Insights into True vs False Reinfection
Several cases of reinfection have been reported, in some of which the person first had a case of mild SARS-CoV-2 infection with a low viral load and a test positive with a high Ct value. This is followed by a period in which seroconversion does not occur, after which a second infection is reported, this time with a high viral load and with severe symptoms. At this point, the patient seroconverts.
One of the best studies on humoral immunity in SARS-CoV-2 infection has shown that neutralizing antibodies are produced robustly and durably after a single infection. Given these findings, the authors of the current paper suggests that if high Ct values are reported at the time of the initial or second diagnosis in such cases, a verdict of reinfection should be withheld.
To uphold this diagnosis of reinfection, both episodes should have a history of a clear viral load and no evidence of cross-contamination of samples during processing, which would account for both the high Ct values and the differences in the target genes. Only if the viral load in both episodes corresponds to a Ct value below 30 should it be considered to be a case of reinfection, they say.
What are the Conclusions?
The current study thus shows that either N1 or N2 sets of primers and probes can be used individually to diagnose this infection. However, with the CDC testing kit, the sensitivity and specificity drop drastically when the Ct values are close to the LoD of each laboratory. Thus, the CDC RT PCR protocol should be used with care in such cases.

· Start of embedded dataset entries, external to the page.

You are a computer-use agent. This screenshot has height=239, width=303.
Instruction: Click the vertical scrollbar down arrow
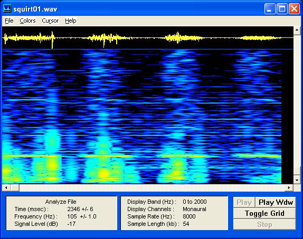point(297,180)
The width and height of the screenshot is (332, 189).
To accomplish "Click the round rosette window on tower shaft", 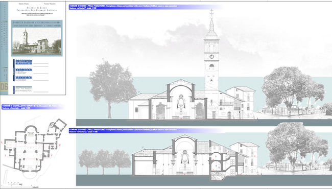I will tap(211, 80).
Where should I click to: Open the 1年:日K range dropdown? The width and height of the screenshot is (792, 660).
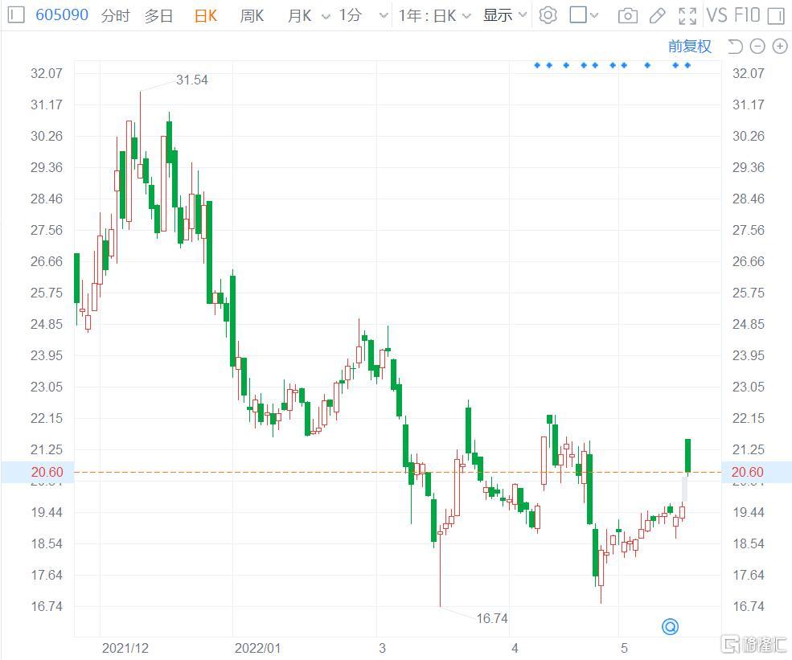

Instead, in such samples, if the Ct is above the LoD, the RNA should be re-extracted and another protocol used. If there is any doubt, a fresh sample should be collected before arriving at a positive diagnosis. Thus, this study could affect the interpretation of future test results in COVID-19 as well as the methods of sample analysis by PCR targeting the N gene.
medRxiv publishes preliminary scientific reports that are not peer-reviewed and, therefore, should not be regarded as conclusive, guide clinical practice/health-related behavior, or treated as established information.